So we have 1 duplicate in Peter Davis. Given I clerked for him this very much feels like biting the hands that feeds me – but on the other hand, I can’t say that he counts as two.

Issue 3 – Turning Names into Data (quick solution)

We’re going to turn our judicial names into male female and total counts. We can also add a new column for general totals. A 5 minute google search gave all the ambiguous names genders.

Issue 4 – Combining Categories.

Due to different counting systems being used – the categorization of practitioners by location is split into two subsets. For example, Pre 2021 there was a category for ‘regional, post that is split into a series of sections, (e.g. FNQ and central Queensland). Resultantly, we’re going to have to fuse some data.

The two systems in the data we took are as follows

At a closer look – these are actually consequentially different – as the former separates the private and employed bar – and the latter doesn’t. So our original plan to fuse these has failed catastrophically. Oh well, easy come easy go.

Solution

There is no clean solution. The data is substantially different, and ultimately incompatible. We could get broad trends with totals, but overall they do not overlap as one is geographically distributed and one is geographically distributed and distributed by role – adding a dimension of complexity. Again as this is meant to be cursory – we will not attempt to ‘remove’ the extra dimension.

Nevertheless, with 8 years of data on the former set, we can do some analysis on that, accepting the newer data is different (note different does not mean bad – I personally think it’s very useful, but it does mean in this case probable incompatibility)

Issue 5 – percentages and totals

We’re going to convert our percentages into round numbers so our columns are all the same. As we have totals, this is a relatively trivial process

Plots and Patterns (and a new excel)

Set1_cycle_1_clean Download

Lets start by plotting the basic sexist stuff – because that is the easiest statistic to look at on this data. Lets look at female representation, Silk Appointment percentage, and gender of appointments. We can also look at total appointments compared to the number of lawyers. Also lets look at regional/city distributions

We can just use a lineplot to do the basics, and this should be illustrative.
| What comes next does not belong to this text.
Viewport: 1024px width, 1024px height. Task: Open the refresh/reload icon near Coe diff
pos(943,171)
We can then drill down on anything interesting.

As this is not a ‘equality’ piece per-se, and just some guy randomly looking at data – this isn’t the article to discuss targets or the like (and if I did it would blow out in length as there are a lot of complicated historical figures that color the statistics). As such, I will focus on the data, not the implications behind it or associated information that could be used in conjunction with it.

Lets start by looking at membership and silk appointments by gender.

Silks and Barristers

This final plot is not intuitive. It is the percentage of members of each gender promoted to silk each year – or a combination of the above two tables.

Basic Analysis

So we have a ‘very’ slow improvement in the total number of females, but not as much as perhaps would be expected. The bar is still overwhelmingly comprised of males.
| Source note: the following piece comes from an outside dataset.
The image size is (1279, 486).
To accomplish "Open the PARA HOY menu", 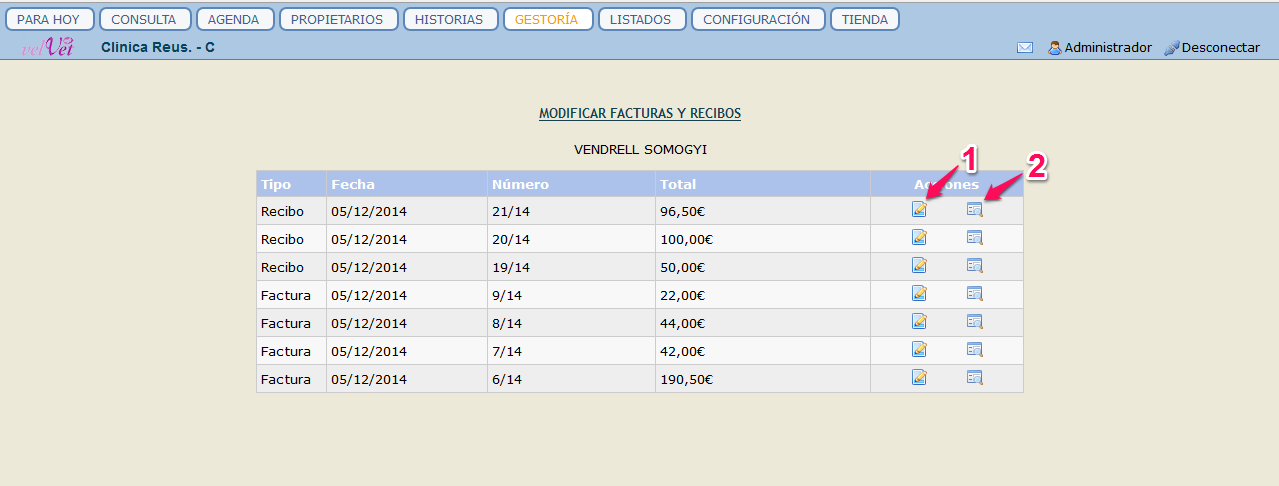I will click(x=49, y=19).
The silk appointment rate at 20% female is fairly complicated, as there is a wider picture of under-representation at the bar, and since the number of female practitioners has dramatically improved over the last 25 years, the converse is there are relatively far fewer female practitioners with 25+ years experience. I leave the number open to interpretation, as I could see it being used on both sides of an argument.

Next we can look at the individual courts. I always hesitate to aggregate courts, as arguments can be made how to aggregate them – do we separate district as inferior or superior (I realize ‘tehcnically’ its inferior but in practical terms many consider it closer to the Supreme court than the Magistrates court).

Analysis

So is there anything we can glean from this? The most noticeable trend is the push for female magistrates and to a lesser extent district court judges from about 2018 – the percentages skyrocket in both graphs (and prior to that the figures were much worse). Otherwise there’s nothing too dramatic observable, the court of appeal looks flashy but has such a small sample size of cases it’s difficult to give much credence to it.

Location Distribution – Ending 2020

So sadly, we can’t use 2 years of data on this, because of the entry differences. Specifically, since one entry is two-dimensional (location/role) and the other is one-dimensional (location), without using a good bit of math and extrapolation, we can’t put them together. Nevertheless we can still make a big chart from the 8 year period and examine them

A small but distinct increase in Brisbane work compared to the other sectors is noticeable, but largely the distributions have remained the same

And that’s it. This was meant to be a cursory collation and examination of 10 years of QLD Bar Annual Report Data, and creating an excel that allowed for deeper analysis if one so desired. The excels are composed entirely from the publicly available Bar Association Annual reports, with the numbers entered as described.

Thanks for reading.